“It is by far the biggest audience I have played for,” said santoor pandit Shivkumar Sharma. “This is a historic thing happening here.” That sums up the last five nights of the Bengal Foundation Classical Music Festival here in Dhaka – a sentiment repeated especially by all the Indian musicians who performed here.
A free event with no government involvement that, I’m willing to wager, has generated far more goodwill and appreciation among people across multiple tiers of society here than anything more formal or official that the Indian government might have tried to do recently to build bridges between our countries.
Clichéd perhaps, but an event like this brings home the fact that nation-state boundaries may exist in this part of the world, but they are a relatively recent artifact.
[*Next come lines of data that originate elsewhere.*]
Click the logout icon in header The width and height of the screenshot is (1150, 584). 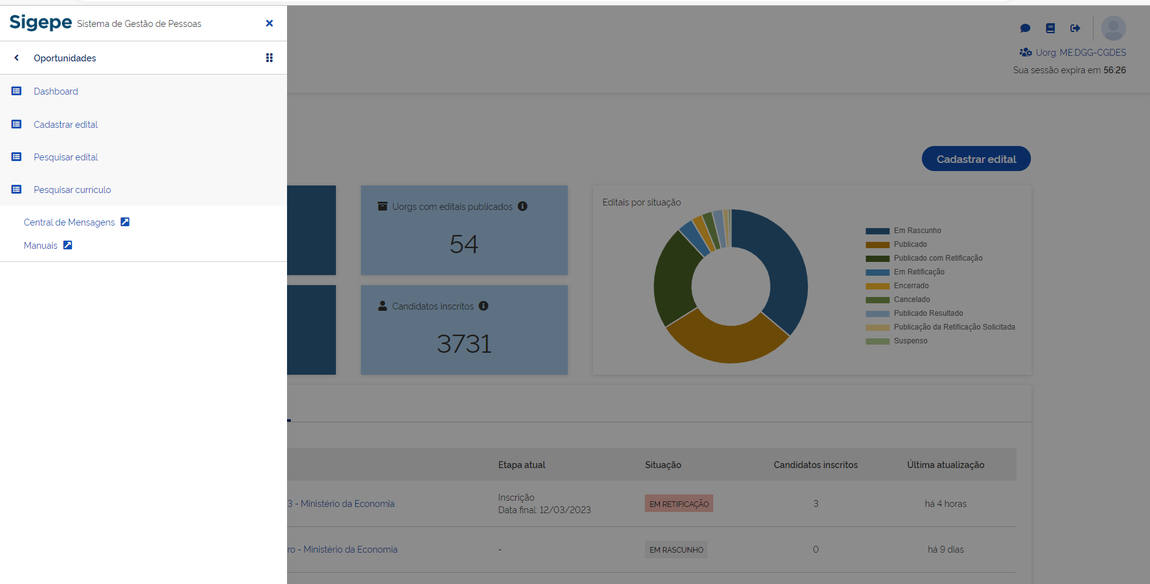(1075, 28)
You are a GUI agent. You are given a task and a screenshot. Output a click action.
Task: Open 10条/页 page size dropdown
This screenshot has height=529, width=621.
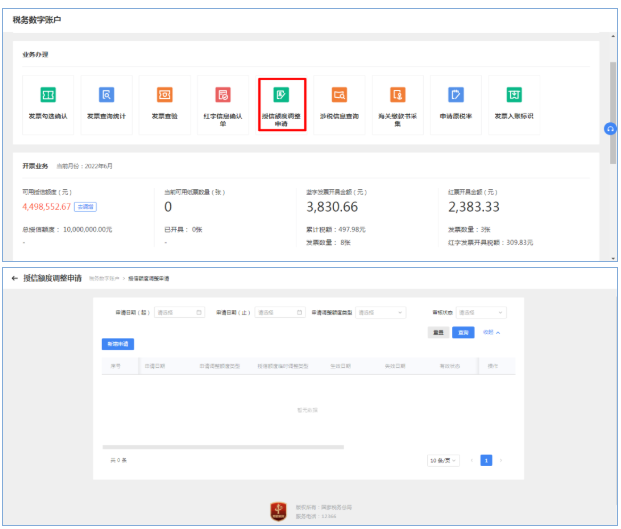pyautogui.click(x=443, y=460)
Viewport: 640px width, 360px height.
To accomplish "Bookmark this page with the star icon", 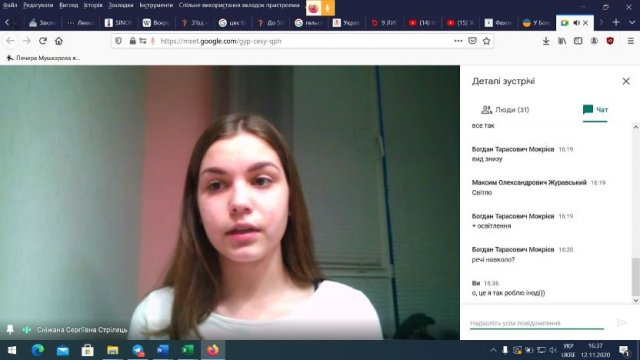I will (x=486, y=41).
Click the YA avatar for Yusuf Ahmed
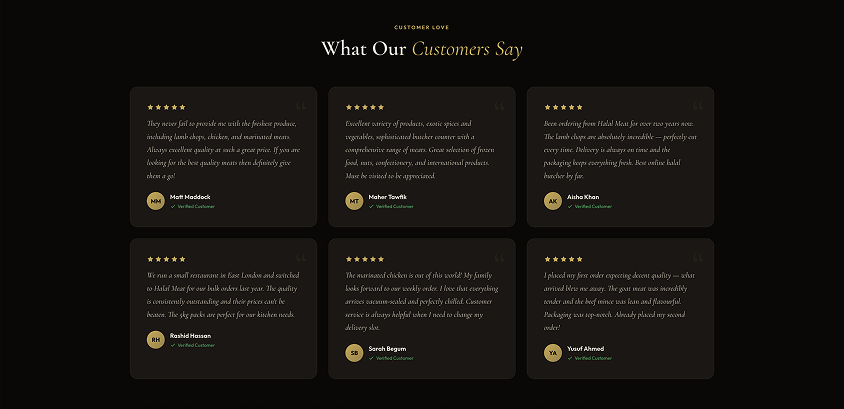The image size is (844, 409). point(553,352)
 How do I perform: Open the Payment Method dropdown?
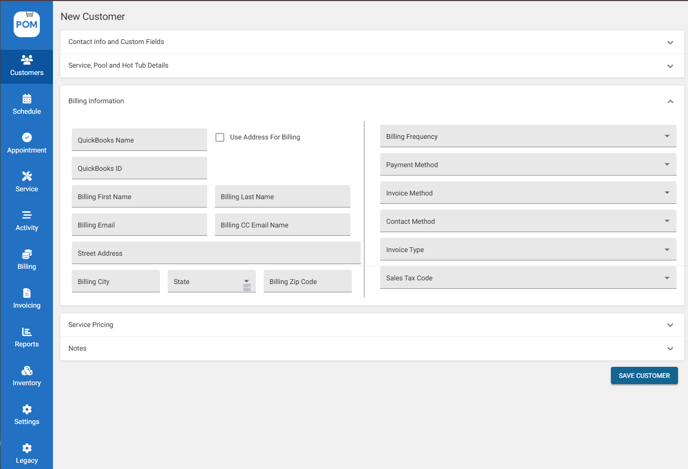(528, 165)
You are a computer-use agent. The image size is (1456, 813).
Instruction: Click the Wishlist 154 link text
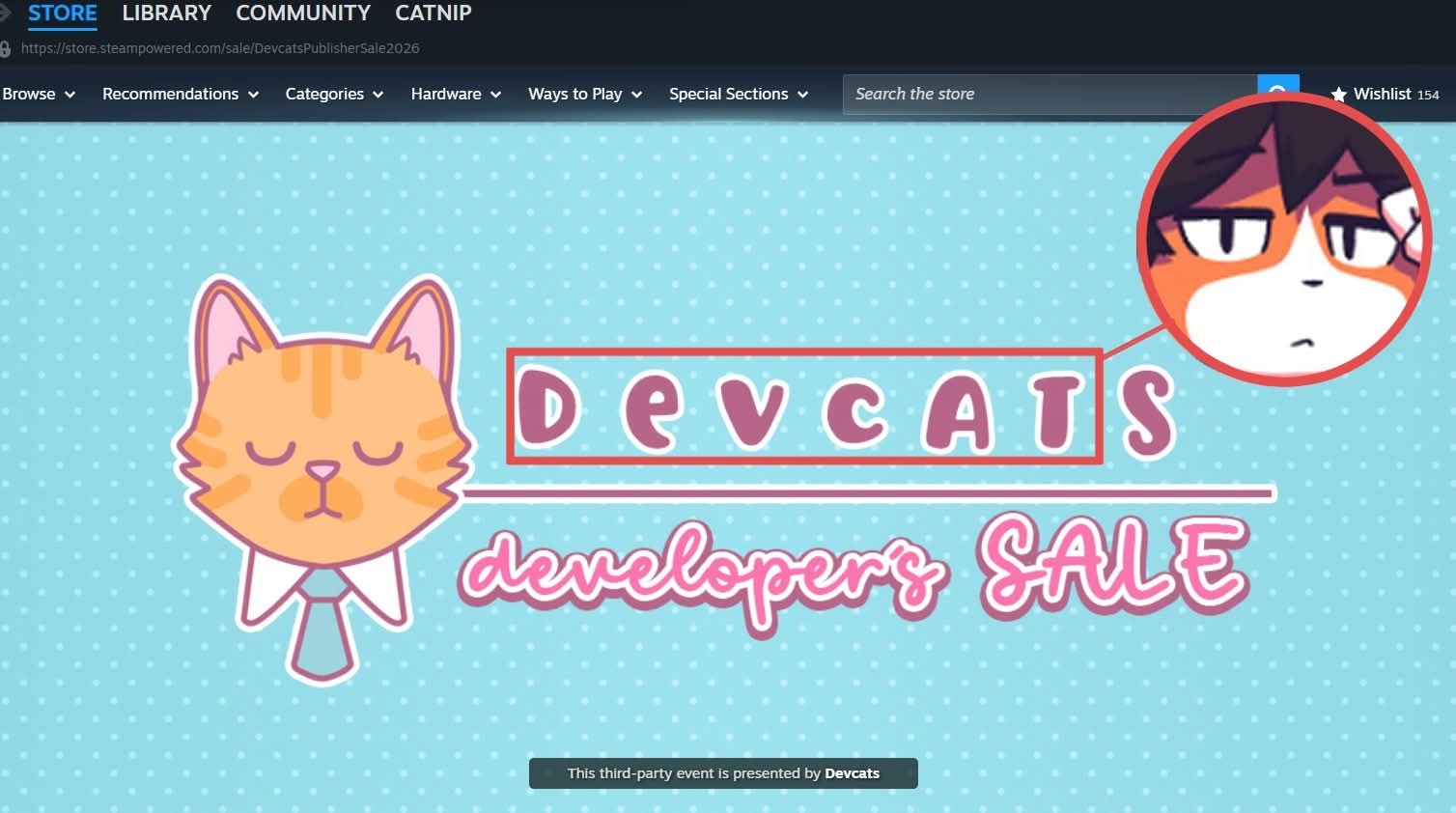(x=1395, y=95)

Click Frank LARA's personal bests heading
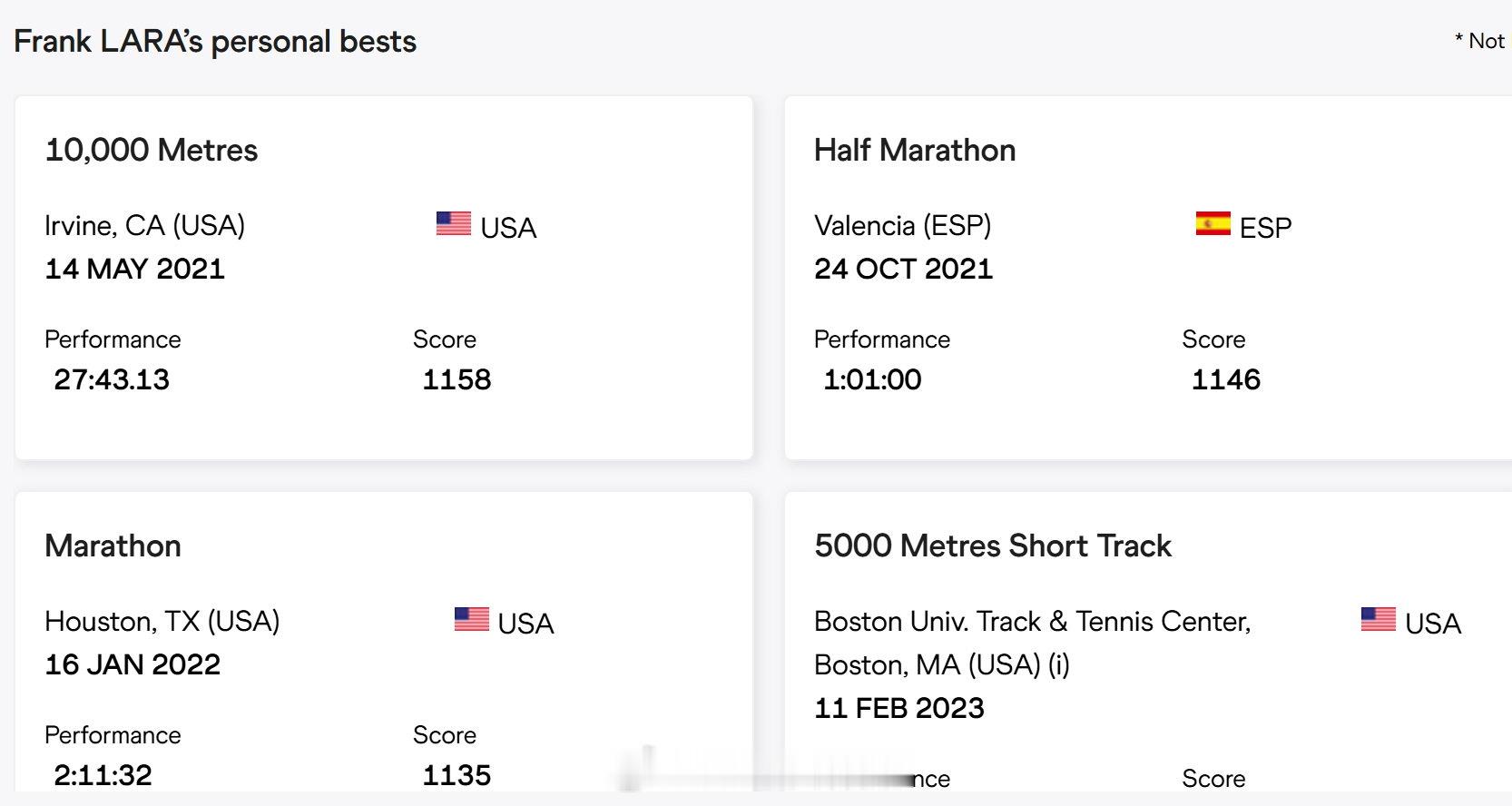point(215,42)
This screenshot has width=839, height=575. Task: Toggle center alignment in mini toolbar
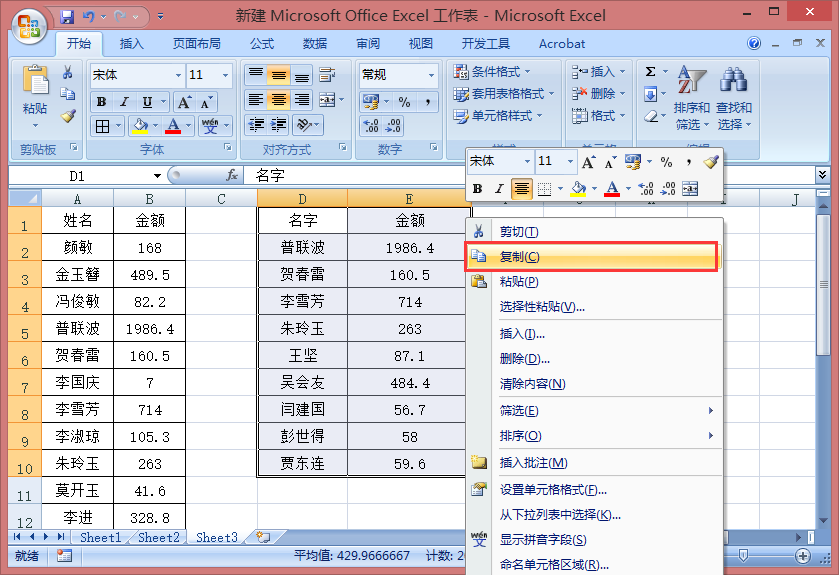[x=521, y=188]
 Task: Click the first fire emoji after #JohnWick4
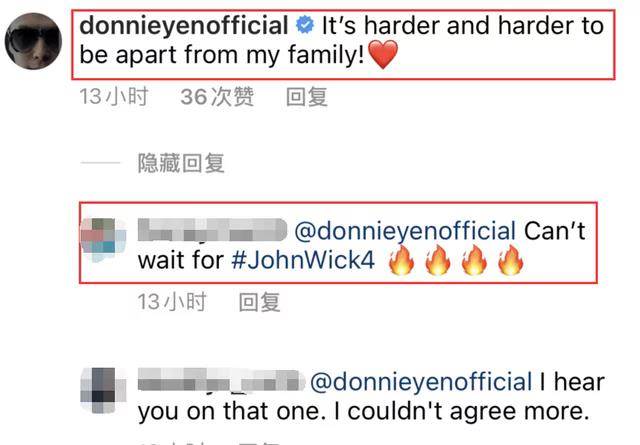401,260
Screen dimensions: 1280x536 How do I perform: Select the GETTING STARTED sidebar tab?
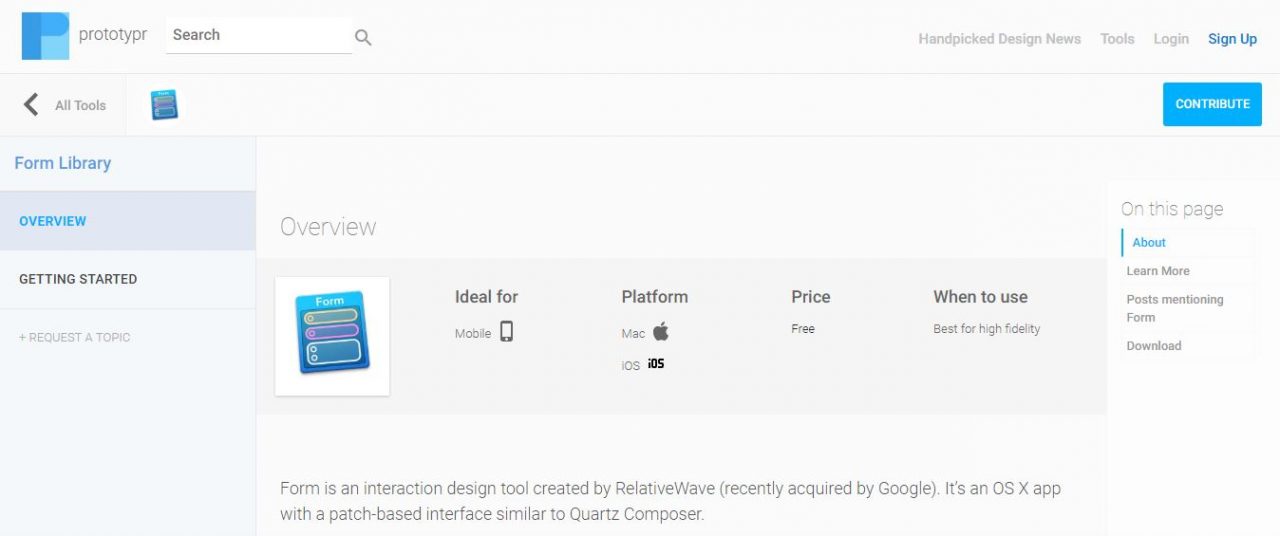pos(128,279)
If our musical and other cultural traditions can freely flow and evolve across those borders, as they used to for hundreds and thousands of years from the Khyber Pass to Kanyakumari to Comilla, that may well be the easiest and most effective way to moderate more extreme ideologies that attempt to create simplistic “us” and “them” divisions based on mono-dimensional differences.
So, how can the Indian government best assist this process? In addition to expanding ongoing formal cultural exchanges, perhaps the most important thing they could do is to grease bureaucratic wheels. Streamline the dreaded visa process with longer term multiple-entry visas for people in cultural spheres, who obviously pose no economic or other threat. In effect, treat the entire region as a source of human capital in the performing and other arts.
Someone from Chittagong who wants to spend a couple of years studying Bharatanatyam in Chennai should be able to do so with the active support of the Indian government machinery, not in spite of it.
There are enough entities like the Bengal Foundation and their counterparts all across the region who will do the actual work of making these things happen. Strengthen such institutions where needed, facilitate behind the scenes, and step out of the way.
In the process, our awareness and appreciation of our similarities will be strengthened hopefully at the expense of pessimism in our differences, which can only be good for the whole region.